Курите свой хуй, пожалуйста, с волосами.

Я не долблюсь, не ставлюсь, не вдуваюсь.
Курю самоизвлечение, иначе называемое хуём с волосами кудрявыми.
«Хуй свой будешь курить с волосами»
А то мода пошла спрашивать: «Под чем там она постоянно?». Под собой, блядь! Неужели не видно? Всё к этому и шло. Топало, спотыкалось, переходило на полубег и полустук и полупочерк и потом пришло.

Процесс приготовления ингредиентов для воскурки хуёв:
Берём полкило переживаемого и раскладываем длинной дорожкой перед изумлённым взором, напевая под нос: «сахарок, сахарок…».
Р-р-р-р-аз! И оно уже вылилось и расплескалось.
Поздно.
Остальное в виде эмоции, настроения и улыбки – по вкусу.
После перечитать и усомниться. Обязательно.
Плюнуть.
Вернуться в себя и разойтись по местам.

Далее идёт послесловие и послемножие. Вот здесь уже есть, где разгуляться простору созерцания. Подсекаю мелочи. Делаю им подножки, и они падают под ноги. Их можно поднять тогда и внимательно изучить со всех сторон. В мелочах содержится масса.
Вам! Вам! Вам!

Очередная грубость (читай: глупость) – это не подвиг, а вопрос: «Надо ли? Выдержит?».
Внимательно вчитываемся в ответ. Даже если вместо него пустота – это тоже ответ. Ответ ни на что из ничего. Вам!

Исступленно пою о любви и несправедливости. Комкаю переживания.
Одинокая ночная флейта завораживающе скандалит.
Весомость.
Под сенью восторженных взглядов проще всего озаряться улыбкой. Когда нет места улыбке, остаётся «неуд». Как в школе. Говорит презрительно: «Я ставлю тебе неуд». И даже если ты ожидаешь «уд», всё равно поставит. Страшно бывает от этого.

Далее открываем пакет с овощами и опускаемся перед ними на колени. Спасибо, Господи!
Спасибо за здоровье, детей и зрение.
Жалею сирот и плачу.

Чуть ранее, когда холод. Чуть позднее, когда неровной походкой. Возвращение.
Что ты здесь? Забыл что-либо?
Гладкая-гладкая явь. Восхождение.
И вообще. Выйдите из класса, пожалуйста.

Садимся на свои места. Садимся всю жизнь во всех смыслах. Каждому своё место. Откуда это? Эта грязь льющаяся?

Можно сесть на своё место, а бывает, что тебя на него ставят. Ставят на своё место. Говорят: «Знай своё место». И ты садишься на свой стул, зная отныне своё место. Это не стул, кстати. Чаще это молчание. Даже во время длинной очереди к Господу за пирогами искуплений можно толкаться локтями и поплёвывать сквозь зубы, перекидывая цигарку меж редких зубов.

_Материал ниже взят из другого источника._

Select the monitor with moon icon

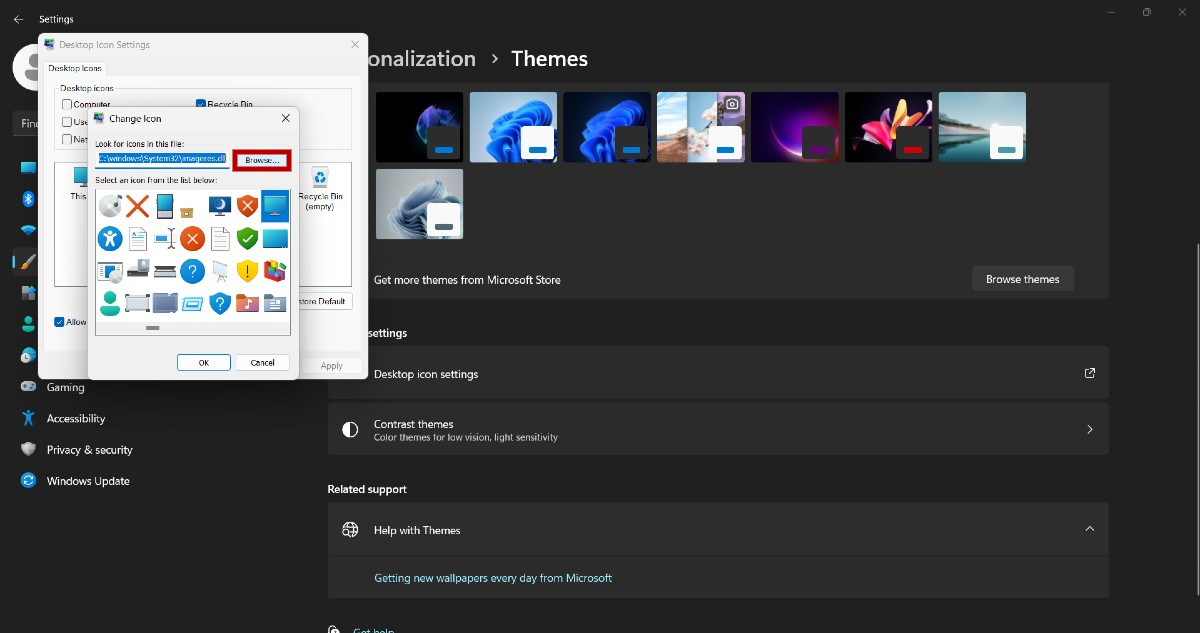pos(220,207)
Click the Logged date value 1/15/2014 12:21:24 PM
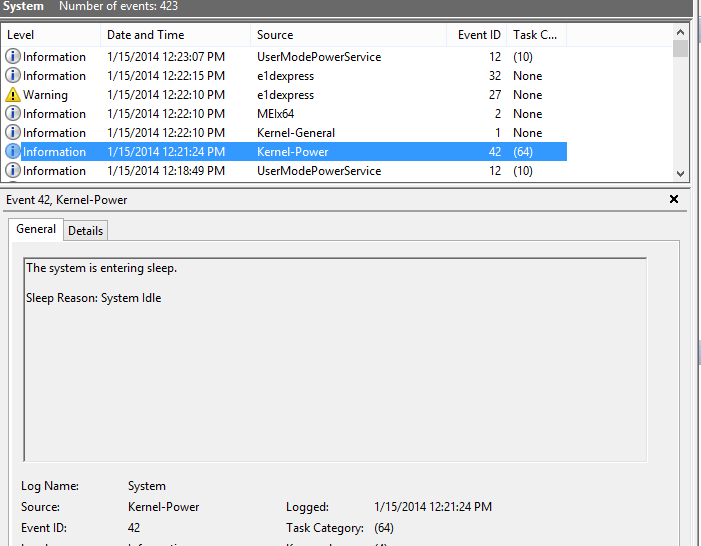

Бежит по коридору сирота, бредит детскими страхами.
Найденные отклики сердцами кровяными по зеркалу растекались. По зеркалу в отражениях умозаключений. Барельефом вырисовывались. Строгим узором лепнины выпячивались. Осыпались пылью столетий. Осадками исплаканы.

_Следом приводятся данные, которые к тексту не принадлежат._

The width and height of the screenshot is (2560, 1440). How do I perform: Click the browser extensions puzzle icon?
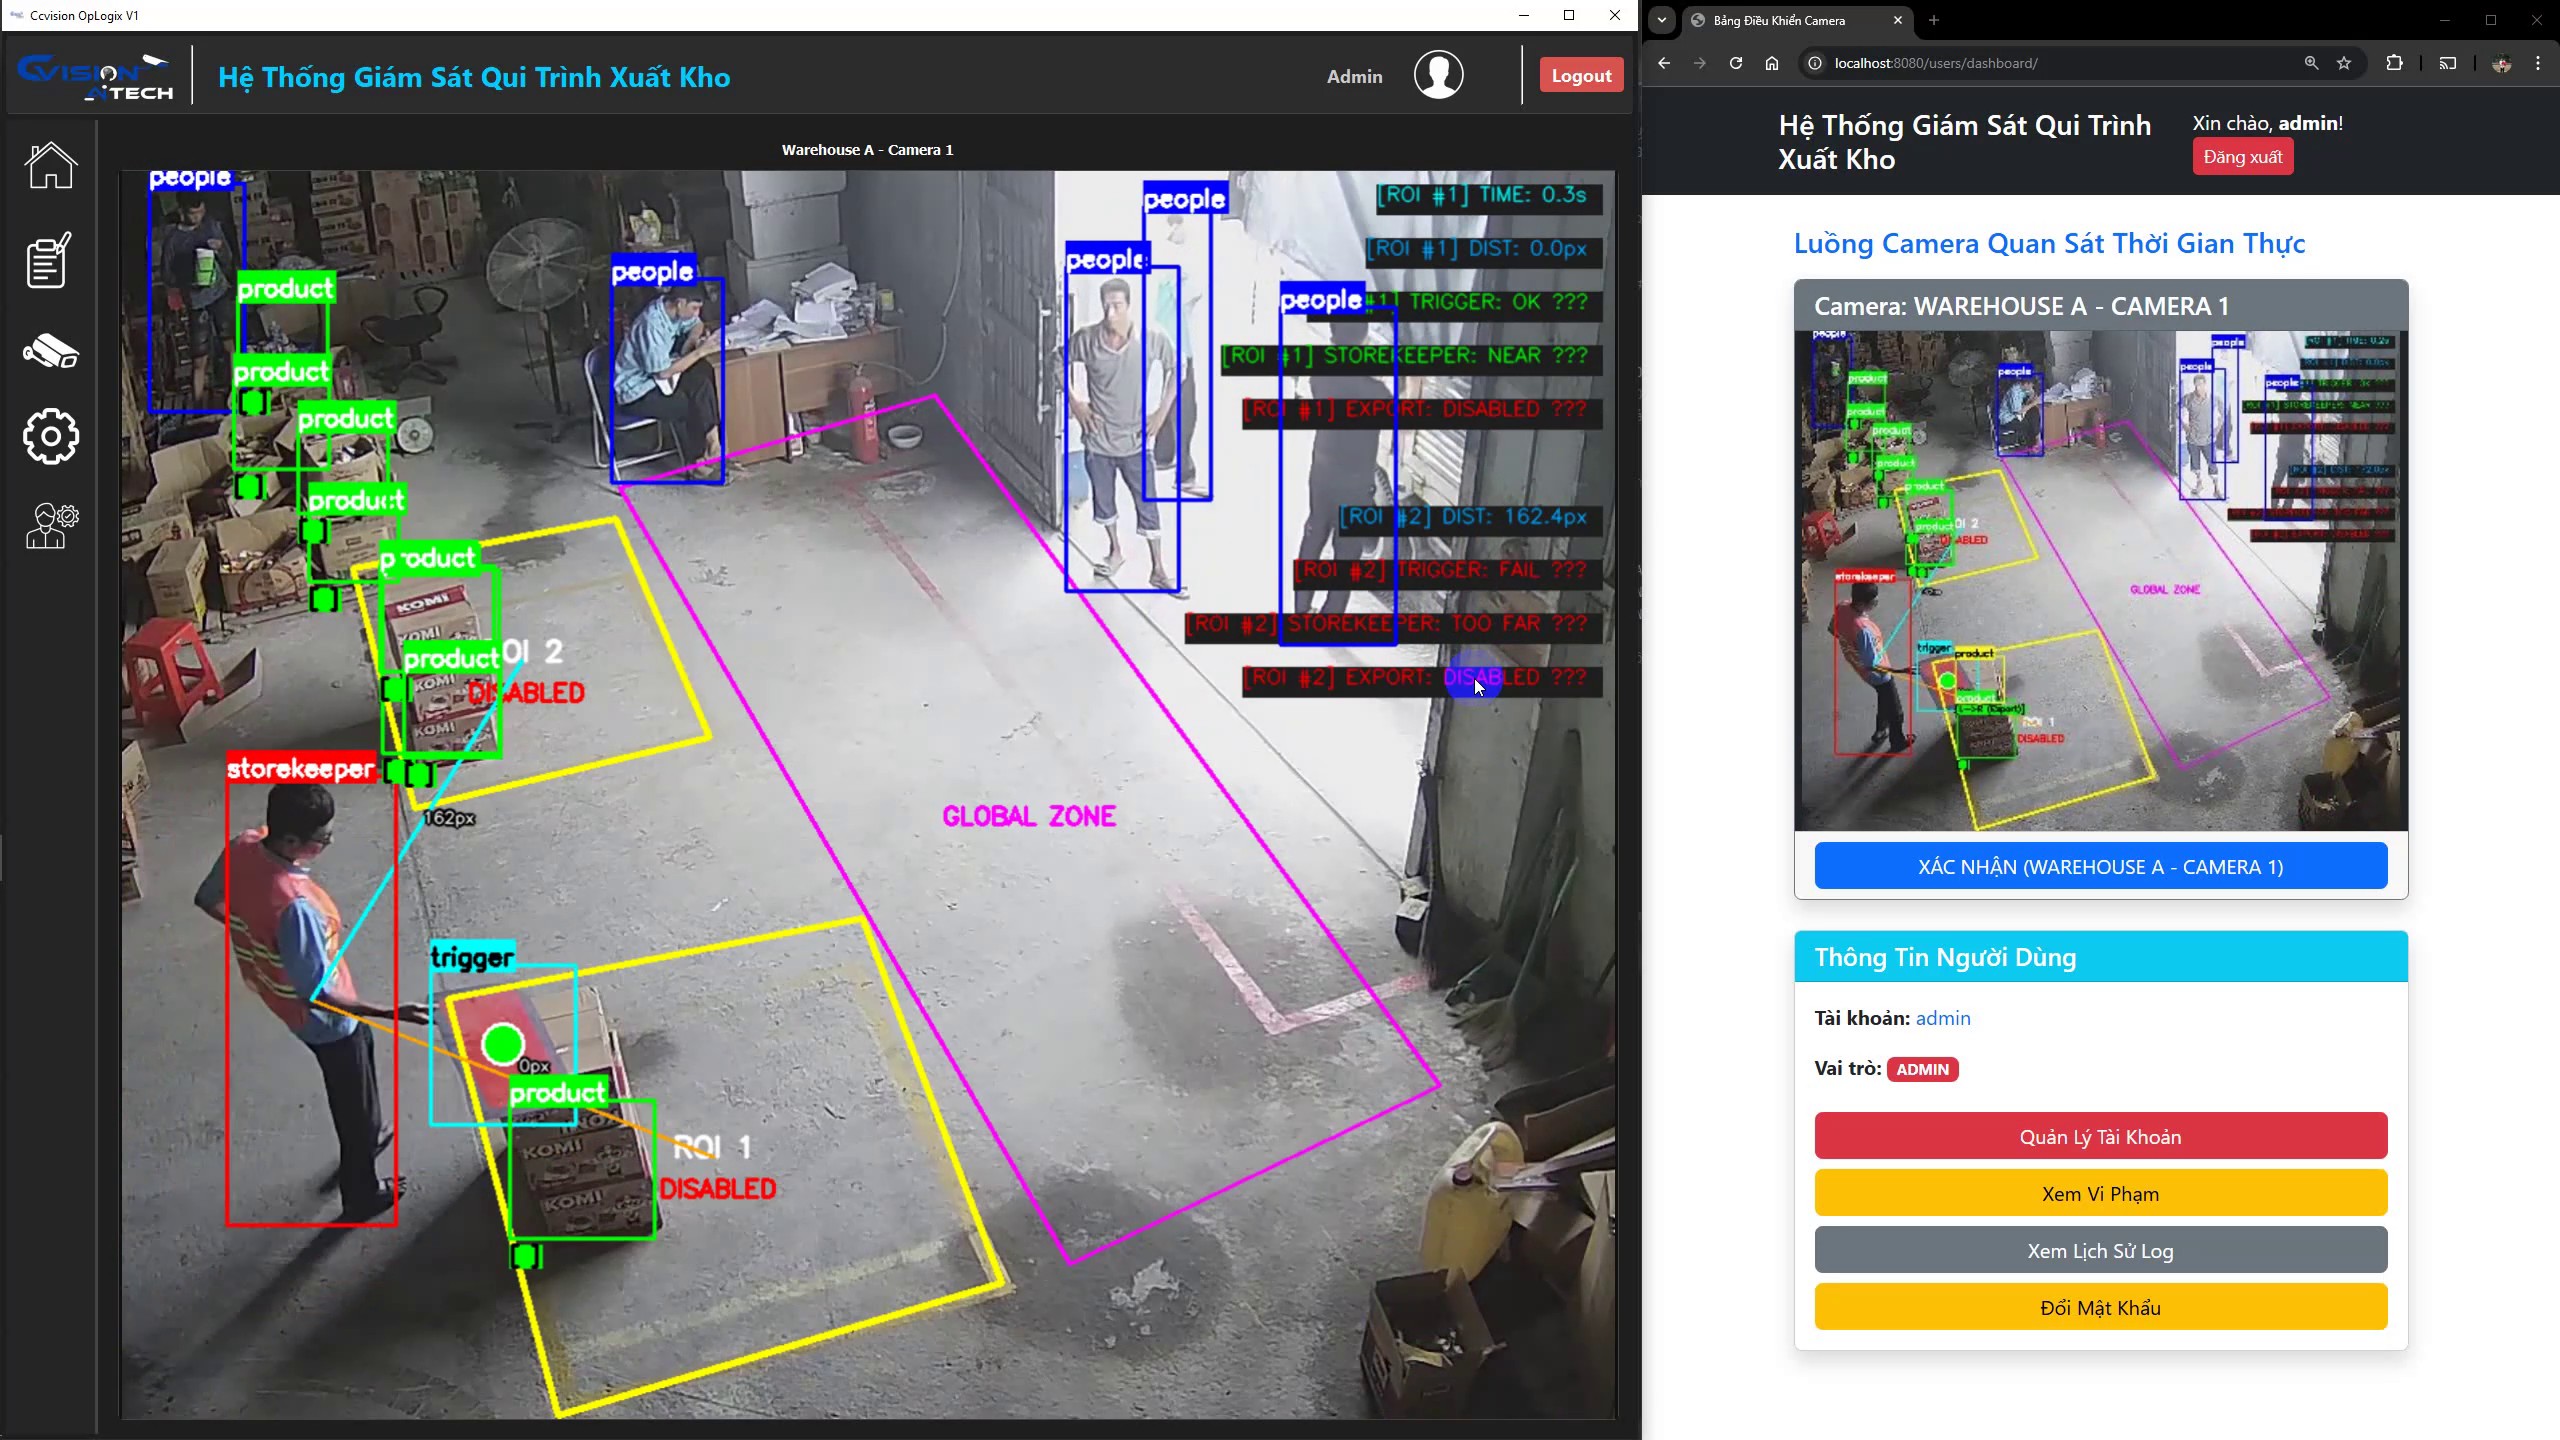click(x=2394, y=63)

За той оградой разбросаны игрушки. Растёт вокруг черника и нельзя её есть.
Очевидность. Переливы звуков. Восставшее «я». И посланные messages’ы.

мне не найти истинного проявления... такой мыслью полнясь, неизбежно
осознаЮ, что я есть...

В общем-то, на этом всё. Хватит подобного и неудобного. Хватит откровений и лжепризнаний. Обсуждений и вопросов с ответами. Достаточно в полной мере. Возьмём паузу и отбежим на некоторое расстояние. Сказанное. Тире. Не нужное.

Зачем?
Все три (или 333) попытки диалога оказались неуспешными. Обречёнными.
Курите х.

И не надо потом удивляться и недоумённо пожимать плечами, хмуря лоб. Не надо. Ещё вернёмся в свои дома, чтобы смотреть поздним вечером в окно. Наивно верить в прекрасное. Опорожнять чашки с чаем.

Ревёт интернационал. Такой же как всегда. Единение, блядь, родственных душ и глобальное нежелание понимать хоть что-либо. Это же наш последний бой. Последний только потому, что единственный. Единственный сука повод сказать хотя бы одно единственное слово. Прокричать его как Марат и Робеспьер сотрясали пространства площадей. Взмахнуть рукой в усилии предсмертном и сказать: «Да пошли вы все нахуй!». И на просторе целины своего разума ощутить как оно всё-таки прекрасно по причине своей девственной чистоты. Незачем. Сохрани девственность восприятия. Не дай прикоснуться. Будь недотрогой. Будь лицезреющим. Сплачивай сподвижников и разучивай гимны столетия. Смотри в телевизор и объедайся манной кашей, сливаемой в глотку тебе. Потребляй, блядь! Унифицируй ненаказуемое совершенство, постигай текст яви твоей предсказуемой на два десятилетия вперёд.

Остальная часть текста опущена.